● **WORK INSTRUCTIONS**
Copy each line exactly, starting with the one that contains "Instruction: Open the" and stopping after the last line of the material below, with nothing else.
%%
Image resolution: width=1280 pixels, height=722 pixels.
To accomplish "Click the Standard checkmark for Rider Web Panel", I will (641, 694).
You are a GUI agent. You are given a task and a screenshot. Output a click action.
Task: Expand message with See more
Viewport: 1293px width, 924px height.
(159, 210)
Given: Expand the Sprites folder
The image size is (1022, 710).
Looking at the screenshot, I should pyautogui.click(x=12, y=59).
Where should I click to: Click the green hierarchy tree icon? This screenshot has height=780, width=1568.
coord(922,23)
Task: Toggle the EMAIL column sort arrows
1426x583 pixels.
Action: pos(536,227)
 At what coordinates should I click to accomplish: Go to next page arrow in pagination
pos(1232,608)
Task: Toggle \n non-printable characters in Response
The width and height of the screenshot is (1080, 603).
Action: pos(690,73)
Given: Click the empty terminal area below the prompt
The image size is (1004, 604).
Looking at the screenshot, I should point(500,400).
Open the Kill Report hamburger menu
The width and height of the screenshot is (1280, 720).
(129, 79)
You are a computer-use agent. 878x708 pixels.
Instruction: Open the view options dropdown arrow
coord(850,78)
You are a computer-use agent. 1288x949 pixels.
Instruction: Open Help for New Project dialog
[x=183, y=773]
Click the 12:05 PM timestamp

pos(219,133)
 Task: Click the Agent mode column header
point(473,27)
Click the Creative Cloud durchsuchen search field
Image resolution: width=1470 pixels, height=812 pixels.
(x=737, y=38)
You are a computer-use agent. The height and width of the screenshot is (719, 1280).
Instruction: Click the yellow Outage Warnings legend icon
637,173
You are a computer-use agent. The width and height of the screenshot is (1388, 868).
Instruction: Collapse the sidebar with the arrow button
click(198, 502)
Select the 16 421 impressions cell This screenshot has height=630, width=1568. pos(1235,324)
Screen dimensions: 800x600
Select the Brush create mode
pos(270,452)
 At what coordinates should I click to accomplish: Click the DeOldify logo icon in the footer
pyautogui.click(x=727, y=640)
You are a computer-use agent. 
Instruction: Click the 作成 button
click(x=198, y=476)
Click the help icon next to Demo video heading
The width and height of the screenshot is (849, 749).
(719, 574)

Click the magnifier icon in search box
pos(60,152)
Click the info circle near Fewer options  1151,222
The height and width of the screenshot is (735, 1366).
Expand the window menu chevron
%%
● **TASK ANSWER**
Instruction: Open the view options dropdown arrow
coord(850,78)
You are a computer-use agent. 1288x949 pixels.
Instruction: Open Help for New Project dialog
[x=183, y=773]
Click the 12:05 PM timestamp

pos(219,133)
 Task: Click the Agent mode column header
point(473,27)
Click the Creative Cloud durchsuchen search field
Image resolution: width=1470 pixels, height=812 pixels.
(x=737, y=38)
You are a computer-use agent. The height and width of the screenshot is (719, 1280).
Instruction: Click the yellow Outage Warnings legend icon
637,173
You are a computer-use agent. The width and height of the screenshot is (1388, 868).
Instruction: Collapse the sidebar with the arrow button
click(198, 502)
Select the 16 421 impressions cell This screenshot has height=630, width=1568. pos(1235,324)
Screen dimensions: 800x600
Select the Brush create mode
pos(270,452)
 At what coordinates should I click to accomplish: Click the DeOldify logo icon in the footer
pyautogui.click(x=727, y=640)
You are a computer-use agent. 
Instruction: Click the 作成 button
click(x=198, y=476)
Click the help icon next to Demo video heading
The width and height of the screenshot is (849, 749).
(719, 574)

Click the magnifier icon in search box
pos(60,152)
Click the info circle near Fewer options  1151,222
The height and width of the screenshot is (735, 1366).
Expand the window menu chevron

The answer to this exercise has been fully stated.